District information
- Type: Independent school district
- Grades: Pre-K through 12
- Superintendent: Michelle Rinehart
- Schools: 3 (2009-10)
- NCES District ID: 4807950

Students and staff
- Students: 1,108 (2010-11)
- Teachers: 89.6 (2009-10) (on full-time equivalent (FTE) basis)
- Student–teacher ratio: 11.9 (2009-10)
- Athletic conference: UIL Class 2A Football Division II
- District mascot: Bucks
- Colors: Purple and gold

Other information
- TEA District Accountability Rating for 2011-12: Recognized
- Website: Alpine ISD

= Alpine Independent School District =

School district in Texas

The Alpine Independent School District is a school district based in Alpine, Texas, United States. The district operates one high school, Alpine High School.

==History==
Prior to 1996 Alpine High School served as the high school for students from Terlingua Common School District. Beginning in the 1960s, students were bussed to Alpine, with the bus ride being the longest in the United States. San Vicente Independent School District also sent its high school students to Alpine High. In 1996 Big Bend High School opened and the Terlingua area students no longer came to Alpine High. San Vicente ISD at that time began using Big Bend High.

==Finances==
As of the 2010-2011 school year, the appraised valuation of property in the district was $380,110,000. The maintenance tax rate was $0.117 and the bond tax rate was $0.009 per $100 of appraised valuation.

==Academic achievement==
In 2011, the school district was rated "Recognized" by the Texas Education Agency. Thirty-five percent of districts in Texas in 2011 received the same rating. No state accountability ratings will be given to districts in 2012. A school district in Texas can receive one of four possible rankings from the Texas Education Agency: Exemplary (the highest possible ranking), Recognized, Academically Acceptable, and Academically Unacceptable (the lowest possible ranking).
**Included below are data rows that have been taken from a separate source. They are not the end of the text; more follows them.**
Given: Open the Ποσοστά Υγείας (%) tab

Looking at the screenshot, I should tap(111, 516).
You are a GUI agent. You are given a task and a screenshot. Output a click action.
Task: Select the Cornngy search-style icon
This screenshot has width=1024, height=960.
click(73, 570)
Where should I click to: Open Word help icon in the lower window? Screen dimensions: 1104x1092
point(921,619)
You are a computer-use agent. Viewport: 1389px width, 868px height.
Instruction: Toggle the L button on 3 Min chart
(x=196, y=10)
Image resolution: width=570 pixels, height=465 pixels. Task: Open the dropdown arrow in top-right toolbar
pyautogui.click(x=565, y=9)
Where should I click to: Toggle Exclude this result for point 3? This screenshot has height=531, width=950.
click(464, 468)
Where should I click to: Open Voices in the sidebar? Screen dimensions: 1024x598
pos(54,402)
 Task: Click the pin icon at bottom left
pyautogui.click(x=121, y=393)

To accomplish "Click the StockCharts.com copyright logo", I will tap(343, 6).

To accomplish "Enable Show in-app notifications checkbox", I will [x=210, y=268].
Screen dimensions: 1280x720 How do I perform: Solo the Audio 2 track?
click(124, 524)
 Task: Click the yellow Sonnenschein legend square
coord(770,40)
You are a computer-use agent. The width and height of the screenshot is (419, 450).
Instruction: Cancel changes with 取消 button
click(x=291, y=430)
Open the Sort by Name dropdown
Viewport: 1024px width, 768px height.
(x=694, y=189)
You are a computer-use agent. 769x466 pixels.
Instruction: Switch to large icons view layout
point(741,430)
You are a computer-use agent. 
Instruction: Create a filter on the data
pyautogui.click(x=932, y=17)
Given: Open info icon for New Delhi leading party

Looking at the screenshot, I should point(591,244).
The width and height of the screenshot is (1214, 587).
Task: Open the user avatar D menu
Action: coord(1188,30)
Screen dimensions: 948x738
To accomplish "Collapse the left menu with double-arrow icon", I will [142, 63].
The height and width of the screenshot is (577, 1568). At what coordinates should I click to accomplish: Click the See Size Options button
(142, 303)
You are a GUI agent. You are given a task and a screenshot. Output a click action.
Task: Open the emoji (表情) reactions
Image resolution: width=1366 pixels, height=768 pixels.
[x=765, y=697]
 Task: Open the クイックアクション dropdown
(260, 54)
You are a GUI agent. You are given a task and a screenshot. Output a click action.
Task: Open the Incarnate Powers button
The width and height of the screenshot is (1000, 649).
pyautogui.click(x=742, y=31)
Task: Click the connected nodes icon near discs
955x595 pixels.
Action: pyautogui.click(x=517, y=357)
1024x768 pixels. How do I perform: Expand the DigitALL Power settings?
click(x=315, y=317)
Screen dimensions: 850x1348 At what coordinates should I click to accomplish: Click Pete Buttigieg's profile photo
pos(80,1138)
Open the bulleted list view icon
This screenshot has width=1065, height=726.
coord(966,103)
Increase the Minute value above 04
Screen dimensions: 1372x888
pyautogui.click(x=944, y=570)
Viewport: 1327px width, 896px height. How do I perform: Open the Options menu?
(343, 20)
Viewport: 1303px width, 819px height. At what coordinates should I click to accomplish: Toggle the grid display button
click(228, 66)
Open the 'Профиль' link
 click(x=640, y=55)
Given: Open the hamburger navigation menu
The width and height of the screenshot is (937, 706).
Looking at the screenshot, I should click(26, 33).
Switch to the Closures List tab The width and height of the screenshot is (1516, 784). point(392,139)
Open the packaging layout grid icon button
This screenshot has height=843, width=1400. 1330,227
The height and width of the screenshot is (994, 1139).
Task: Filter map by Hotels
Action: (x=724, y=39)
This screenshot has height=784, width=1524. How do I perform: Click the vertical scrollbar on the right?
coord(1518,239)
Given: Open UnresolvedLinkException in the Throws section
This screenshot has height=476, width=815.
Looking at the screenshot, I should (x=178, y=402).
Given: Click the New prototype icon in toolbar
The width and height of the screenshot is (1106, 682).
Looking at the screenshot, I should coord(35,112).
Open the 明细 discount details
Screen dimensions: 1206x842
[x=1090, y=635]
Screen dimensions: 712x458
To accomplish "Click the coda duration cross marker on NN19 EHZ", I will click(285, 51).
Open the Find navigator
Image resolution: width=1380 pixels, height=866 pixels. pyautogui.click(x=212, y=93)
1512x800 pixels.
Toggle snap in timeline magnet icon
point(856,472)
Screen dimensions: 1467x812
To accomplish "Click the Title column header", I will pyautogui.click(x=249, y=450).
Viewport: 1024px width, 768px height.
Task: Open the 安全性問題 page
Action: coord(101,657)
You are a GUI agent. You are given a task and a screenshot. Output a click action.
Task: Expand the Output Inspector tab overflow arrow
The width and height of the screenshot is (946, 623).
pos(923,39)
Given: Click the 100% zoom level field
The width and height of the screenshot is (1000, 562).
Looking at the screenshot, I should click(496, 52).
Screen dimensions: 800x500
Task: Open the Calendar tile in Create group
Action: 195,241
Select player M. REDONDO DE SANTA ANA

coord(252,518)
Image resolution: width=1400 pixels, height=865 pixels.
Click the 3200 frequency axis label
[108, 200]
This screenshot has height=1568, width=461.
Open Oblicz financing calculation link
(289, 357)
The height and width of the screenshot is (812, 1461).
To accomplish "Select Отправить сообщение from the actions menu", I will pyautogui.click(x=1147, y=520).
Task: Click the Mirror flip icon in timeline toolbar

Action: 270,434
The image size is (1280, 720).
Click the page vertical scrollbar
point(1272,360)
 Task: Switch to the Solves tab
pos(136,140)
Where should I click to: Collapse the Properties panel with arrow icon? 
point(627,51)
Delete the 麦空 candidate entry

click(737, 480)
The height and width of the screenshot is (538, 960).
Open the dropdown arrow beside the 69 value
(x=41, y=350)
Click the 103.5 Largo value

Historical district TEA accountability ratings:
- 2011: Recognized
- 2010: Recognized
- 2009: Recognized
- 2008: Academically Acceptable
- 2007: Academically Acceptable
- 2006: Academically Acceptable
- 2005: Recognized
- 2004: Recognized

==Service area==
Currently the district serves Alpine. Residents of the Sul Ross State University family housing units, Lobo Village 5 through 7, are zoned to Alpine ISD schools.

Prior to 1996 for the high school level Alpine ISD served, in addition to Alpine, Lajitas, Panther Junction, and Terlingua. The San Vicente and Terlingua districts include Big Bend National Park.

==Schools==
In the 2011-2012 school year the district operated three schools:
- Alpine High School (grades 9-12)
- Alpine Middle School (grades 5-8)
- Alpine Elementary School (grades PK-4)

==Special programs==

===Athletics===
Alpine High School offers boys' baseball, basketball, football, powerlifting, golf, and wrestling; and girls' basketball, softball, powerlifting, golf, and volleyball. For the 2012 through 2014 school years, Alpine High School played football in UIL Class 2A Division II. The Alpine High School teams are known as the Fightn' Bucks and Lady Bucks.